» Goal: Render the lines from the one containing "Click the light blue 2 marker near Venezuela" through the one containing "tap(745, 488)", inclusive, as a Markdown table with the columns Row and Line, leaving out blank lines. Omit the pictures from the table.

» Stored rows:
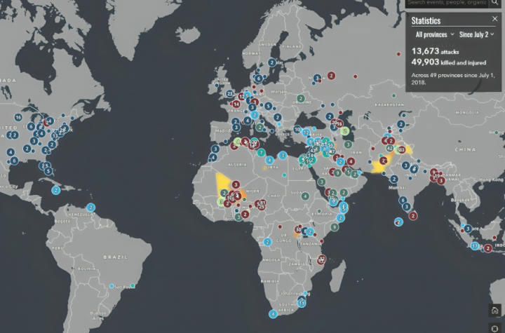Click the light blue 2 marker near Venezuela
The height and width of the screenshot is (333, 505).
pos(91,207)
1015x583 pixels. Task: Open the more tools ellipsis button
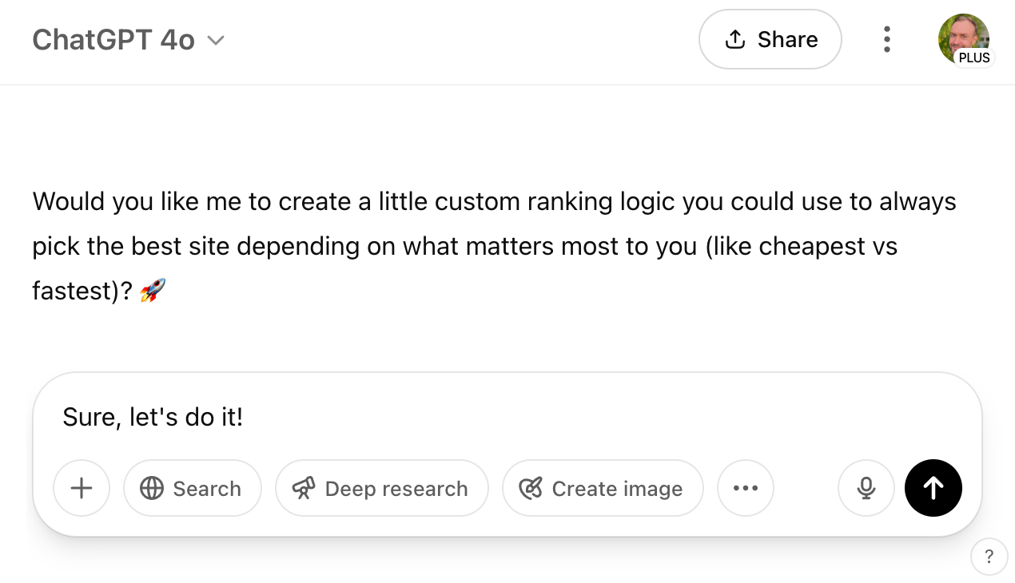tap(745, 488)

...

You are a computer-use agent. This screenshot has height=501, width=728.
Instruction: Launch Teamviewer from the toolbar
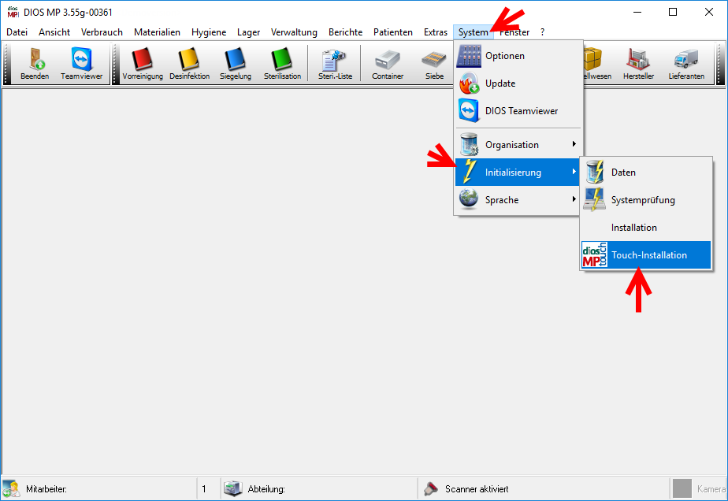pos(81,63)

» Answer to this task:
| Row | Line |
|---|---|
| 1 | Click the light blue 2 marker near Venezuela |
| 2 | The height and width of the screenshot is (333, 505). |
| 3 | pos(91,207) |
| 4 | 1015x583 pixels. Task: Open the more tools ellipsis button |
| 5 | tap(745, 488) |